━━━━━ TEXTO

Para acompanhar os chamados entreténs de boca foi servido o “Ilha do Pico, Espumante Brut Nature, 2017”, feito com Arinto dos Açores e o primeiro certificado como DO Pico,que não conhecia. Estava cheio de expetativa, pois há mais de dez anos que eu reconhecia o enorme potencial dos vinhos da ilha para a produção de espumantes. Quando o levei à boca não consegui reprimir um largo sorriso, pois era absolutamente surpreendente. As lapas grelhadas que tinha à minha frente deram pulos de contentes e as favinhas guisadas que vieram a seguir também. Devo confessar que excedeu as minhas expetativas, denotando que tinha por trás mão de mestre. A apresentação da garrafa é linda e em perfeita consonância com a qualidade do espumante e o segmento de mercado a que se destina. Com este espumante concluí que muito tinha mudado na cooperativa do Pico desde a última vez que lá tinha estado. O colega Bernardo Cabral disse-me, entretanto, que o espumante estivera quatro anos em contacto com as leveduras da segunda fermentação e tinha sofrido o “dégorgement” no final do ano passado. O facto de ser o primeiro espumante certificado do Picotrazia responsabilidades acrescidas e servia de bitola para os seguintes. Se os próximos forem iguais, o Pico será, muito em breve, uma luxuosa denominação de origem para espumantes.

 

 

 

 

 

 

 

 

 

 

 

 

 


O segundo vinho foi o “Ilha do Pico, Verdelho, 2020, já meu conhecido, de que fiquei fã logo que o provei, numa feira de vinhos em Lisboa. Fermentado 80% em cuba de inox e o restante em barricas usadas, tem 13% de álcool e a irreverência típica dos brancos jovens da ilha. Esteve à altura da excelente seleção de queijos açorianos com que foi acompanhado e não vacilou quando chegou uma carne grelhada salpicada com sal. O meu vizinho do lado deu-me uma cotovelada e perguntou-me se era fácil comer dessa carne no Continente e eu tive de reconhecer que não.

━━━━━━━━━━

**O QUE FAZER**:
[1] Transcreva do texto sobre os vinhos do Pico o trecho entre "O segundo vinho" e "reconhecer que não.", inclusive.
[2] Como prosseguiria o texto sobre os vinhos do Pico? Dê-lhe continuação a partir da última frase.

━━━━━ BLOCO DE DADOS

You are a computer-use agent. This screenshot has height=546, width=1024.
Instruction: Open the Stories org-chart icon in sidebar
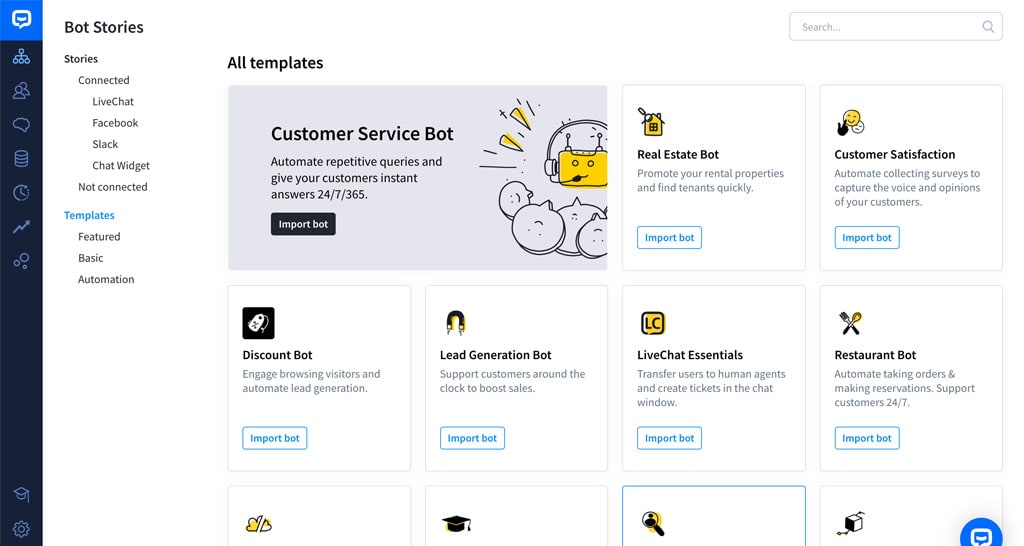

━━━━━━━━━━

**RESPOSTAS POR TAREFA**:
[1]
O segundo vinho foi o “Ilha do Pico, Verdelho, 2020, já meu conhecido, de que fiquei fã logo que o provei, numa feira de vinhos em Lisboa. Fermentado 80% em cuba de inox e o restante em barricas usadas, tem 13% de álcool e a irreverência típica dos brancos jovens da ilha. Esteve à altura da excelente seleção de queijos açorianos com que foi acompanhado e não vacilou quando chegou uma carne grelhada salpicada com sal. O meu vizinho do lado deu-me uma cotovelada e perguntou-me se era fácil comer dessa carne no Continente e eu tive de reconhecer que não.

[2]
Para fazer companhia à carne e ao Verdelho chegou, entretanto, o tinto “Terras de Lava, Reserva, 2020”. Fiquei expectante, pois se o tinham posto na mesa depois dos outros dois é porque não deixaria os créditos por mãos alheias. Devo confessar que nunca fui um entusiasta de tintos do Pico, pois são completamente ofuscados pelos brancos. Daí a minha curiosidade. Quando foi vertido no copo mostrou uma cor rubi esmaecida, que faz torcer o nariz a quem gosta de tintos opacos à luz e com mais de 14 graus, que não é, de todo, o meu caso. Ao cheirá-lo a primeira vez, sem agitar o copo, não me surpreendi com a pouca intensidade de aroma, normal em todos os vinhos jovens da ilha, mas reparei que era muito limpo de aroma e distinto. Por isso, a expetativa para a prova de boca subiu. Quando vi o rótulo surpreendi-me com os seus 13,5 graus e a expetativa para a prova de boca subiu ainda mais. Finalmente, quando o provei foi uma agradável surpresa. Perguntei ao Bernardo Cabral quais eram as castas e fiquei a saber que era feito com a grande casta de Bordéus, Cabernet Sauvignon, e a grande casta do Vale do Loire, Cabernet Franc. Soube-me muito mais a um vinho do Loire do que de Bordéus, pois do Pico não tinha nada! A diferença em relação aos tintos que conheci há dez anos atrás era enorme, mas ainda falta muito para estar ao nível do Verdelho. Tenho a noção que as castas francesas que invadiram a ilha do Pico, há mais de dez anos, substituíram com vantagem as cepas americanas do “vinho de cheiro”. Mas será que deverão ser o futuro dos tintos do Pico (e dos Açores)? Não creio. Tendo em conta a fortíssima marca do clima sobre o estilo dos vinhos, a casta torna-se menos relevante e, por isso, acho que haverá (muitas) castas portuguesas, incluindo algumas históricas da ilha, que darão tão boa conta do recado como as gaulesas e salvaguardam a autoestima lusitana.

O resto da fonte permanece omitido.